И он глубоко затягивается сигаретой.
Ахмед наклоняется и шепчет мне:
— Откуда, черт возьми, ты узнал всю эту чушь?
— Из книг! — шепчу я в ответ.
Он моментально поворачивает голову в сторону площади. Он знает, я порицаю его за то, что он мало читает.
— Так что ты знаешь о Каджарах? — спрашивает господин Касрави.
— В этой династии было семь монархов, начиная с Ага Мохаммед-хана Каджара и кончая Ахмед-шахом, свергнутым отцом нашего теперешнего монарха в двадцатые годы, — говорю я.
Потом уверенным тоном, удивившим меня самого, я добавляю:
— Согласен с вами, господин Касрави.
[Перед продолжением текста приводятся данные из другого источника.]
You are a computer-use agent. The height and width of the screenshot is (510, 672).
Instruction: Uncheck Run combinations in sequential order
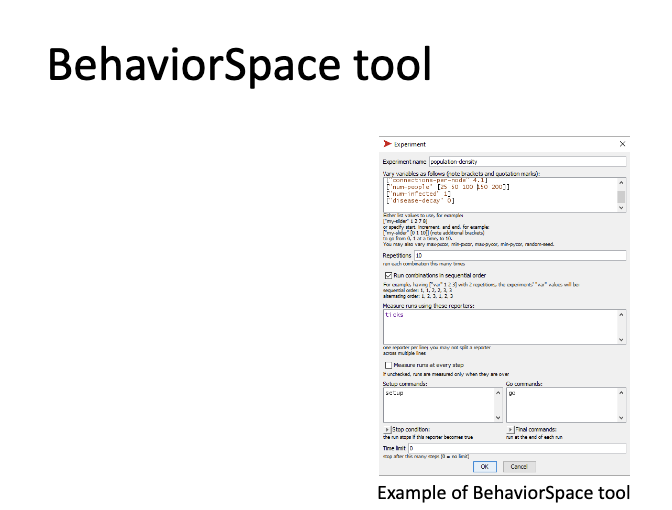click(x=388, y=273)
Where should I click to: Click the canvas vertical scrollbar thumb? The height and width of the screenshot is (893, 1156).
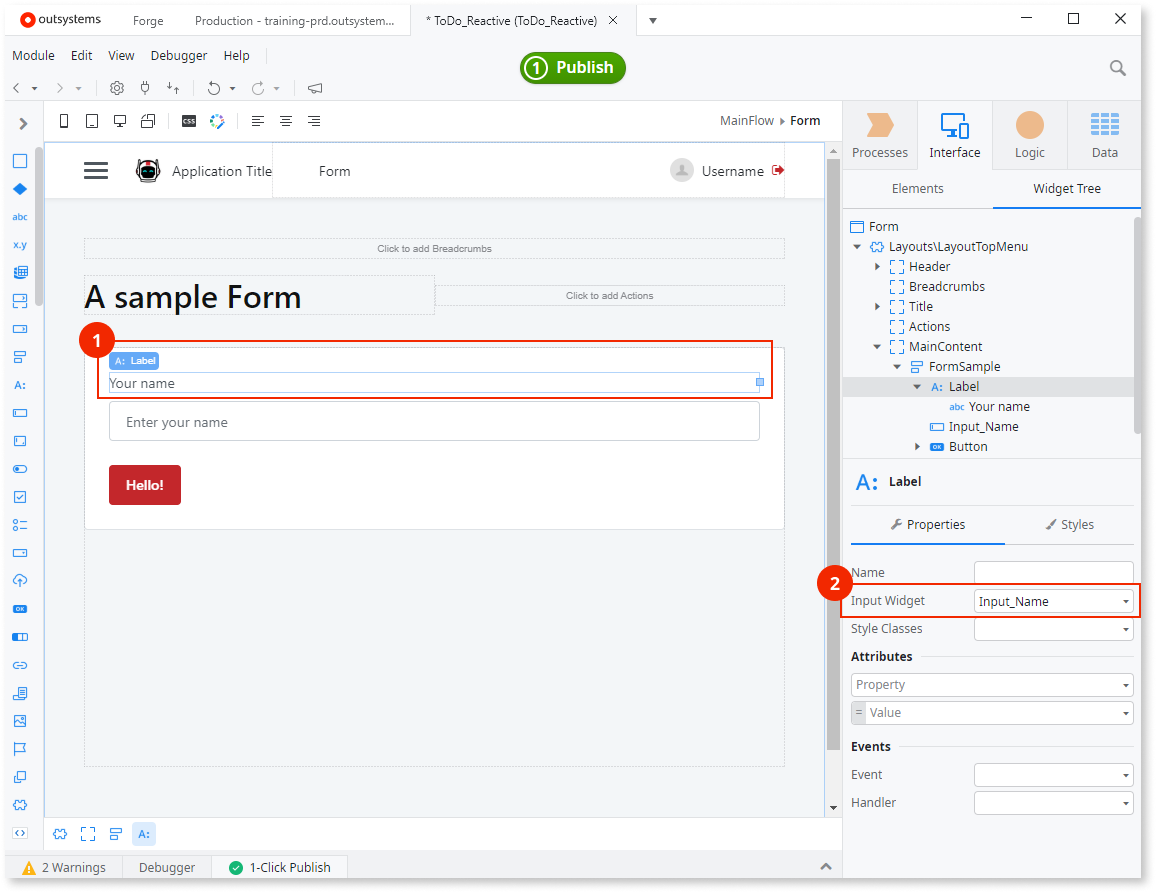point(833,450)
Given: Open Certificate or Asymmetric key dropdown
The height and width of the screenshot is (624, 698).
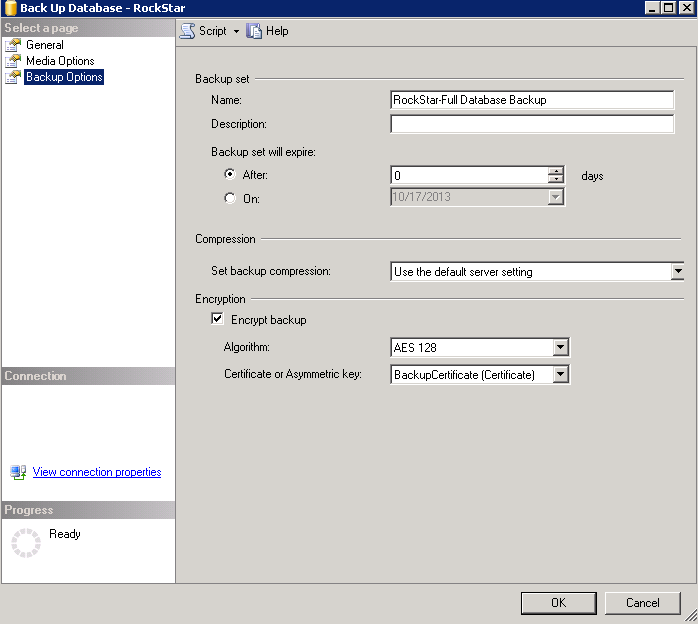Looking at the screenshot, I should coord(560,375).
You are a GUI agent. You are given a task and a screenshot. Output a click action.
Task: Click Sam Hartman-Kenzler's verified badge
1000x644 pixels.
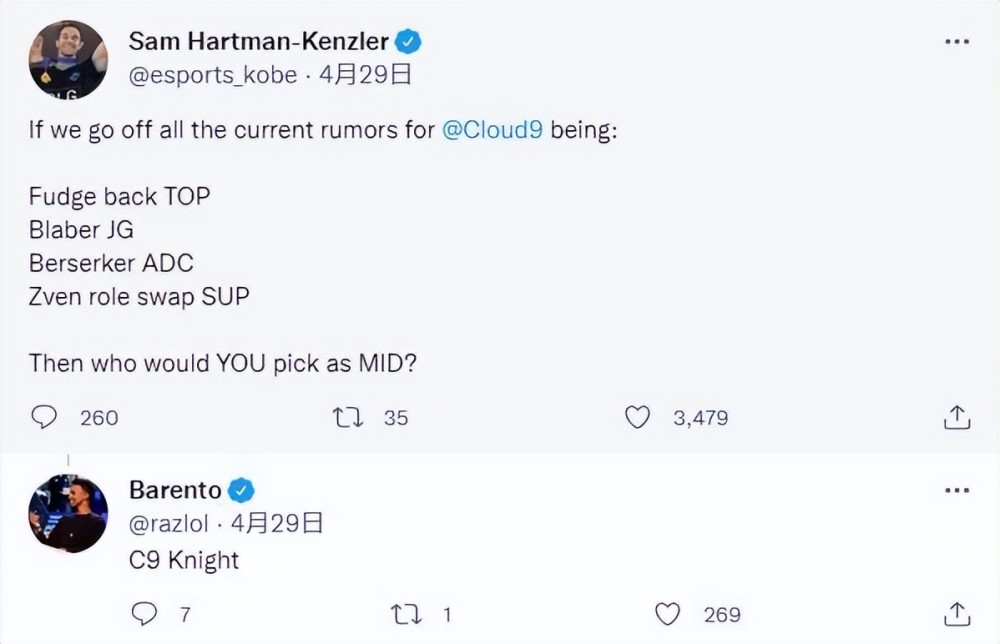409,41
Некомпетентность Каджаров подрывала Иран на протяжении их двухсотлетнего правления.
Господин Касрави смотрит на моего отца и кивает. Ахмед качает головой и шепчет:
— Сукин сын.
— Мой отец знавал соседей, родных и друзей семьи, которых избивали, секли и вешали на этой площади, — с непритворным огорчением произносит господин Касрави. — Не могу понять, почему никто не сжег это место, почему никто не срыл его бульдозером. Может быть, это надо сделать мне, может быть.
Он погружается в задумчивость, как будто и правда собирается срыть площадь.
— Люди забывают, как плохо было раньше в нашей стране. Ты знал о том, что до тех пор, пока отец шаха не свергнул династию Каджаров, у нас не было тюрем? Ты знал об этом?
Я качаю головой.
— Ах ты тупой сукин сын! — изображая глубокое разочарование, бубнит Ахмед.
— Не было тюрем, совсем не было тюрем. Тюремное заключение было для нас совершенно чуждым делом, совершенно чуждым. Было принято отрубать людям руки, отрубать ноги, отрезать уши, а потом убивать или освобождать. Вот как наказывали преступников.
— Ух ты! — шепчет Ахмед.
— Отец шаха пришел к власти пятьдесят лет назад, за это время в Иране построено больше шести тысяч тюрем, — говорит господин Касрави. — Люди считают, что это плохо, но я думаю, это лучше, чем наказывать и публично унижать несколько миллионов человек. Необходимо было прекратить пытки и публичное унижение преступников, просто необходимо было прекратить. Даже преступники имеют право на чувство собственного достоинства! Я бы умер, если бы увидел, как Мехрбана публично пытают и избивают.